[WORK TO BE COMPLETED]: Lines below starting with the line with "Where should I click to: Click the tools" and going on through the line with "Open the calendar picker icon in date field" must be output exactly; the rest of the records must be left out.

:: SUPPLIED DATA ::

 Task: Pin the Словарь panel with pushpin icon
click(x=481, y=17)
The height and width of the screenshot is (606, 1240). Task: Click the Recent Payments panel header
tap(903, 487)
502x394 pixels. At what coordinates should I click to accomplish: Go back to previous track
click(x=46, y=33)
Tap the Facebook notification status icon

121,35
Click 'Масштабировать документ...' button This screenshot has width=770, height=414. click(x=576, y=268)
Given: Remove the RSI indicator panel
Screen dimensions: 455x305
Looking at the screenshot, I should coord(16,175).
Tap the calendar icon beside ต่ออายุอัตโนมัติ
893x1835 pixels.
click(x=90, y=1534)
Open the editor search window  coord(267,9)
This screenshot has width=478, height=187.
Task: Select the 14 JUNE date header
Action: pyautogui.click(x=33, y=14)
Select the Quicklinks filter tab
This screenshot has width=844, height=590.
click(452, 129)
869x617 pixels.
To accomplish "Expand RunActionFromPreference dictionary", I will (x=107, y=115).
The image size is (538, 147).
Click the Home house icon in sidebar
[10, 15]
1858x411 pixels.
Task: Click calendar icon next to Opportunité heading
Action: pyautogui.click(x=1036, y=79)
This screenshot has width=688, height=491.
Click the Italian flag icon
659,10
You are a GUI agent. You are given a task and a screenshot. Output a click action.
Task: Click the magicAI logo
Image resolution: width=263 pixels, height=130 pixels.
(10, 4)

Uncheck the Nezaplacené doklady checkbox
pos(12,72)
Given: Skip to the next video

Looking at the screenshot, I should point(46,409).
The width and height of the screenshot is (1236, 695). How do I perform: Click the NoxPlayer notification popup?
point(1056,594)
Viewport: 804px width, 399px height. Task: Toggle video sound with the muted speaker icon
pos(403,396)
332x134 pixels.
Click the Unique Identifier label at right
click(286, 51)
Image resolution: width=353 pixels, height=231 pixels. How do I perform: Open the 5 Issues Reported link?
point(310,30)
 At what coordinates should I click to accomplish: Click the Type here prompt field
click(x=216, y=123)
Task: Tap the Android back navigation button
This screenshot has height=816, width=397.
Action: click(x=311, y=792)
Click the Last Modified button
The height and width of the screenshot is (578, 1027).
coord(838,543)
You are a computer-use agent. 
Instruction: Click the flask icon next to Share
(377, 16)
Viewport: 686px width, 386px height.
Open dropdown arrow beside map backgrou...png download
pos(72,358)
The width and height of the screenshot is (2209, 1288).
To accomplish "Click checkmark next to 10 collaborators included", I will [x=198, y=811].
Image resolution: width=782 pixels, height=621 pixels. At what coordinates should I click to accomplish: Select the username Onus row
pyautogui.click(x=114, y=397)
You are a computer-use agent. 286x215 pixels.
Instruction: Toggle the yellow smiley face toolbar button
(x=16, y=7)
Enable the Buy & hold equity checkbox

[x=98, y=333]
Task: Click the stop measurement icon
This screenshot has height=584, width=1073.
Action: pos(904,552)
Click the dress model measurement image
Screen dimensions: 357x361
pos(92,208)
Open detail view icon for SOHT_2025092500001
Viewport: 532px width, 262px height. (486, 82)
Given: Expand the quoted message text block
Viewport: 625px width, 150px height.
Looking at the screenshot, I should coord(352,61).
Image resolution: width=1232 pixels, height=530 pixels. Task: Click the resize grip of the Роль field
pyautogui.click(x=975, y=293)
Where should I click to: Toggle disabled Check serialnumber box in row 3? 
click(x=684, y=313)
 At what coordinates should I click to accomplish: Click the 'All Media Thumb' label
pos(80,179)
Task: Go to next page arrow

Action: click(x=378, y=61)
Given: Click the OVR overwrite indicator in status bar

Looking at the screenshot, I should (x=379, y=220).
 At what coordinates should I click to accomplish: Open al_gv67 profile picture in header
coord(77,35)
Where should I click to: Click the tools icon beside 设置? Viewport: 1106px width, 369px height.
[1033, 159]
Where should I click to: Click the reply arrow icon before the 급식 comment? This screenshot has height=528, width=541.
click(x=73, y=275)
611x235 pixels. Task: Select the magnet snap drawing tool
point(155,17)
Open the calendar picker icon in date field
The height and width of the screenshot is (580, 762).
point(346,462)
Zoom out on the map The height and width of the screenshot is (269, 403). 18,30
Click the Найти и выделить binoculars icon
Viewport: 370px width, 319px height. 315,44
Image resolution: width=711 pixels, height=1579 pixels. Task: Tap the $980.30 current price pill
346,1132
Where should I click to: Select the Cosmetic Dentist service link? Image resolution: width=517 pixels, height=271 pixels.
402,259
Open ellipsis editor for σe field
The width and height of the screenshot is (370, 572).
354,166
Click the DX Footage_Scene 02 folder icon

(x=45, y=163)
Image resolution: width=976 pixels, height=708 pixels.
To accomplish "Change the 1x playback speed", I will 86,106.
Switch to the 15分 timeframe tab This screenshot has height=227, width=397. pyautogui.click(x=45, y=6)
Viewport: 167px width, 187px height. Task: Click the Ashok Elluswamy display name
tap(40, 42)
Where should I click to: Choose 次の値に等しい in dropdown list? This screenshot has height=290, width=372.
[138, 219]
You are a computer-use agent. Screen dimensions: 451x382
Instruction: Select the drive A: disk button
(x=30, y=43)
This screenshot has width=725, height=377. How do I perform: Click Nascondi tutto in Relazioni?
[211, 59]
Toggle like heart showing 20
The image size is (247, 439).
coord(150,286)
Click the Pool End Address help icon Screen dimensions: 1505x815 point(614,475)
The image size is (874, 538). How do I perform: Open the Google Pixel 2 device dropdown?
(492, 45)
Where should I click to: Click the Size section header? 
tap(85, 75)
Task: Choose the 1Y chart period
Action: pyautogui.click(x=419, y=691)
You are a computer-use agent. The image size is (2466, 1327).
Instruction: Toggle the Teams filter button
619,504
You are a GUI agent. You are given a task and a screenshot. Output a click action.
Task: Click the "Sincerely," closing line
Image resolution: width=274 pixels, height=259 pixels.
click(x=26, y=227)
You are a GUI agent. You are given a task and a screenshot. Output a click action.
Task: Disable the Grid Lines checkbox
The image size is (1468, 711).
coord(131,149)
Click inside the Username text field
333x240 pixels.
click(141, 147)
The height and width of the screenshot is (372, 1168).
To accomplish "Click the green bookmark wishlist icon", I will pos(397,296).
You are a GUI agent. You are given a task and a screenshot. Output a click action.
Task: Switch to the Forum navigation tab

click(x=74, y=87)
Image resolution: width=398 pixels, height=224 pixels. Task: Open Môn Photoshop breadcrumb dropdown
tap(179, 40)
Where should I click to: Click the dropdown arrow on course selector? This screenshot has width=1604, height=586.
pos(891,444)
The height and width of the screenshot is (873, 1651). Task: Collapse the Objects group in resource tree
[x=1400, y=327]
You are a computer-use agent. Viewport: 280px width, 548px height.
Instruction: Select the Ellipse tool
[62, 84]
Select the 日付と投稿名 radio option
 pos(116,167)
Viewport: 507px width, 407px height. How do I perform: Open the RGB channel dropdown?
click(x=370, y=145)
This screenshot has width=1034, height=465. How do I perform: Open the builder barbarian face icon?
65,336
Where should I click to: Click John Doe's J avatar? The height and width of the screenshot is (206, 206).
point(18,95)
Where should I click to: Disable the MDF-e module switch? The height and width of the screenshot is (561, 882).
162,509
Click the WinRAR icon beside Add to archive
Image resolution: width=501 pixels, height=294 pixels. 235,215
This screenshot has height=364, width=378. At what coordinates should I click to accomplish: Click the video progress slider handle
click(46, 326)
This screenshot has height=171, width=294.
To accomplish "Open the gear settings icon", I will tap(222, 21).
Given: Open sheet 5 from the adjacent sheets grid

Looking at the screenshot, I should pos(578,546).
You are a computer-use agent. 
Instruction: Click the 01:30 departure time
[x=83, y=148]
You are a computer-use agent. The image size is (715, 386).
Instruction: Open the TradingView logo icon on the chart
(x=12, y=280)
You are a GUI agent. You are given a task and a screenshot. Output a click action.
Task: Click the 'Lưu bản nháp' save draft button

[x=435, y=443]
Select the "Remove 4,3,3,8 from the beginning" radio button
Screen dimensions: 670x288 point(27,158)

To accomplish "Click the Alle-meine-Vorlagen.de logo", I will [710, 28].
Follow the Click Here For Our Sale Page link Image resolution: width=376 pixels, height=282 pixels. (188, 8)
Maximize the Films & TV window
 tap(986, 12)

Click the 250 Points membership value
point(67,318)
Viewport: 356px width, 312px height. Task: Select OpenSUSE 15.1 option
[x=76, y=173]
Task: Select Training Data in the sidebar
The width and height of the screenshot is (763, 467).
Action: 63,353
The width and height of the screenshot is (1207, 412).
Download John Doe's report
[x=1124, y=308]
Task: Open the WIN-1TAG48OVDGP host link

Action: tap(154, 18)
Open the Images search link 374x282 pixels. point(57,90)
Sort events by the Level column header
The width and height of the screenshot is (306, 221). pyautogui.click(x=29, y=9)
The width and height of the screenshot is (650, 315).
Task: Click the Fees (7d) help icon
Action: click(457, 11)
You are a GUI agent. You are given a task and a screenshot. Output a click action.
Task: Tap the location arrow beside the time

:::

[SOLUTION]:
Where should I click to: Click the tools icon beside 设置? Viewport: 1106px width, 369px height.
[1033, 159]
Where should I click to: Click the reply arrow icon before the 급식 comment? This screenshot has height=528, width=541.
click(x=73, y=275)
611x235 pixels. Task: Select the magnet snap drawing tool
point(155,17)
Open the calendar picker icon in date field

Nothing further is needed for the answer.